This paper describes the method by which users can speed up ATLAS (Automatically Tuned Linear Algebra Software) for themselves, as well as contribute any such speedup to the ATLAS project.
ATLAS is an implementation of a new style of high performance software production/maintenance called Automated Empirical Optimization of Software (AEOS). In an AEOS-enabled library, many different ways of performing a given kernel operation are supplied, and timers are used to empirically determine which implementation is best for a given architectural platform. ATLAS uses two techniques for supplying different implementations of kernel operations: multiple implementation and code generation.

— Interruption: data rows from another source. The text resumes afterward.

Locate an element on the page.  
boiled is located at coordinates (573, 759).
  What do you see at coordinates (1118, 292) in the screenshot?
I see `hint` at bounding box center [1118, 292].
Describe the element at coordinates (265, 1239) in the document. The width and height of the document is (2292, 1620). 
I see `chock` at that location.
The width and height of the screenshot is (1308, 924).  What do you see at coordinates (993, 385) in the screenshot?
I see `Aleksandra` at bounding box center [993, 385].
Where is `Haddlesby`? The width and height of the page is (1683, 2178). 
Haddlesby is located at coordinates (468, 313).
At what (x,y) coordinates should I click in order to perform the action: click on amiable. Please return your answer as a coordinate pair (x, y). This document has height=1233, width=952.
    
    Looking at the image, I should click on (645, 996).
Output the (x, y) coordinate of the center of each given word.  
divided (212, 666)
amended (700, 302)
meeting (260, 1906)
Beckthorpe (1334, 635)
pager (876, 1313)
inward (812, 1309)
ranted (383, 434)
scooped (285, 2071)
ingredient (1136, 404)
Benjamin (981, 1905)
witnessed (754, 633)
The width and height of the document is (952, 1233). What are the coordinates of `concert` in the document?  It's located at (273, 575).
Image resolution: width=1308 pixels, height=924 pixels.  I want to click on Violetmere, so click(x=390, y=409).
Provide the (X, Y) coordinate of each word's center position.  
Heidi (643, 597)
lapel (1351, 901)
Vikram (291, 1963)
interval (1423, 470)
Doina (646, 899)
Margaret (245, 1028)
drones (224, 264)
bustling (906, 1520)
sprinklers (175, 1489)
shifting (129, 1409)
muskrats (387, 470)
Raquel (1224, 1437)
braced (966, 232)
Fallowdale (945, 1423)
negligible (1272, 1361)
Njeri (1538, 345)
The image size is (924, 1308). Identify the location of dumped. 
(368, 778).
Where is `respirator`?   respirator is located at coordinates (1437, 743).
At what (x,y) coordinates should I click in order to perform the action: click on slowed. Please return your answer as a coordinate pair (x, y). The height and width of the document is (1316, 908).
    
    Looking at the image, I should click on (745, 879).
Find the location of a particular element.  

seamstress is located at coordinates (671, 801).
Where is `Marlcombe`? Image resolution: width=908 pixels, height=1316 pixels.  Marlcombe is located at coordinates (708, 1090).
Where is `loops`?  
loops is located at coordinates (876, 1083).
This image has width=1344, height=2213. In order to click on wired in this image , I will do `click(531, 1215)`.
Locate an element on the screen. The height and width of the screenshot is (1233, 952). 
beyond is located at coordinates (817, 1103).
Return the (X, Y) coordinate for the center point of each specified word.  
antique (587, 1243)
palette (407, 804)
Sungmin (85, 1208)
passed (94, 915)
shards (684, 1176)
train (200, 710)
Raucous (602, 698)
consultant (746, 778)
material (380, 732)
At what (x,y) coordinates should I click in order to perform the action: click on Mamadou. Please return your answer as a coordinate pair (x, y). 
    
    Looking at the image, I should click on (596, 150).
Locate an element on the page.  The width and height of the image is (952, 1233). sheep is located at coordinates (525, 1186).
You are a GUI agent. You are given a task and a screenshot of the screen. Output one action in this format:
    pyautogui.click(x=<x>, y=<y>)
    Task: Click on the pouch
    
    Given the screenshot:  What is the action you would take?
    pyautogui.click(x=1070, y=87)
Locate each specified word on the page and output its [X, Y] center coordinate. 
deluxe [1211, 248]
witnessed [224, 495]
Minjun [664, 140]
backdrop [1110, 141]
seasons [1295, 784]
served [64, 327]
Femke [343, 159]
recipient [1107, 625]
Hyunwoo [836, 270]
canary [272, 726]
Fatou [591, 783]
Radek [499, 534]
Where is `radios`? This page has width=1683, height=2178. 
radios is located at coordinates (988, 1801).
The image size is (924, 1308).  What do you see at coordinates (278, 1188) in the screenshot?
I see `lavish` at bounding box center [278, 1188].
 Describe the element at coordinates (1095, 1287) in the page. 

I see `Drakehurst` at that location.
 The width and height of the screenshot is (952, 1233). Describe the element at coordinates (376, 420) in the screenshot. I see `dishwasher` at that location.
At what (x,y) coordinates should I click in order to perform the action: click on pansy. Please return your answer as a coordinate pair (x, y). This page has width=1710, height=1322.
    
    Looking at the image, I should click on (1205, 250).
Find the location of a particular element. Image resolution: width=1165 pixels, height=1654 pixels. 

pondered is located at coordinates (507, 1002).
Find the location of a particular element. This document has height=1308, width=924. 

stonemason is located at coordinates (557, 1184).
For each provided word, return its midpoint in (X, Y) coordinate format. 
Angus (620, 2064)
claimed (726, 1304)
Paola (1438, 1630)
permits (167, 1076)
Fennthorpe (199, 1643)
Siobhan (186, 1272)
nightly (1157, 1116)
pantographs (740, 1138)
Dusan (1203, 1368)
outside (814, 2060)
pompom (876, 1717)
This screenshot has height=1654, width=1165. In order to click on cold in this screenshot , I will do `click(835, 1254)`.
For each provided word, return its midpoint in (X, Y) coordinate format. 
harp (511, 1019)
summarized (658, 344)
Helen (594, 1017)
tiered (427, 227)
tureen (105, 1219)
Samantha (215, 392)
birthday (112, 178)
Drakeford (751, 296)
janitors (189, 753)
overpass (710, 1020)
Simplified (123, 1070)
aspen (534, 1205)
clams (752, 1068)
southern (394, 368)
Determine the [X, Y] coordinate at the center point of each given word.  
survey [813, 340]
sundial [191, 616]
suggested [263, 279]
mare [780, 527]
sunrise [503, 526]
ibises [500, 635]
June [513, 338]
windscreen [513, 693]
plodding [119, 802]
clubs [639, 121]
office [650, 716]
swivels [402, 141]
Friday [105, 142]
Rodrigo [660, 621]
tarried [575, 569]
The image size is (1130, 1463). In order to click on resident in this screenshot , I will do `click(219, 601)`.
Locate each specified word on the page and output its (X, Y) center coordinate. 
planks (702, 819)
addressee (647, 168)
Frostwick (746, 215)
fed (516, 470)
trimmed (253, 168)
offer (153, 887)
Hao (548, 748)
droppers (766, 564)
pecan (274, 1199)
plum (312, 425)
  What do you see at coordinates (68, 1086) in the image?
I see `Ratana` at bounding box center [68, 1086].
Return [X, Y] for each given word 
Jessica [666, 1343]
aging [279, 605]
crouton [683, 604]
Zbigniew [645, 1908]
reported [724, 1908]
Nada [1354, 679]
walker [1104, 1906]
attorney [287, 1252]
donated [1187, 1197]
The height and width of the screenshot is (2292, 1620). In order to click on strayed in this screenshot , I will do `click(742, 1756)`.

In code generation, a highly-parameterized program is written that can generate many different kernel implementations. The matrix multiply code generator is an example of this. The second method is multiple implementation, and this, as its name suggests, is simply supplying various hand-written implementations of the same kernel.
ATLAS provides a standard way for users to help with multiple implementation. ATLAS is designed such that several kernel routines supply performance for the entire library. The entire Level 3 BLAS may be speeded up by improving the one simple kernel, which we will refer to as gemmK, to distinguish it from a full GEMM routine. The Level 2 routines make similarly be sped up by providing GER and GEMV kernels (there are several of these, as discussed later). ATLAS has standard timers which can call user-programmed versions of these kernels, and automatically use them throughout the library when they are superior to the ATLAS-produced versions.
One thing to consider when getting started is to take the best ATLAS kernel found, and, for instance, add some prefetch instructions, and see if you can get noticeable improvements.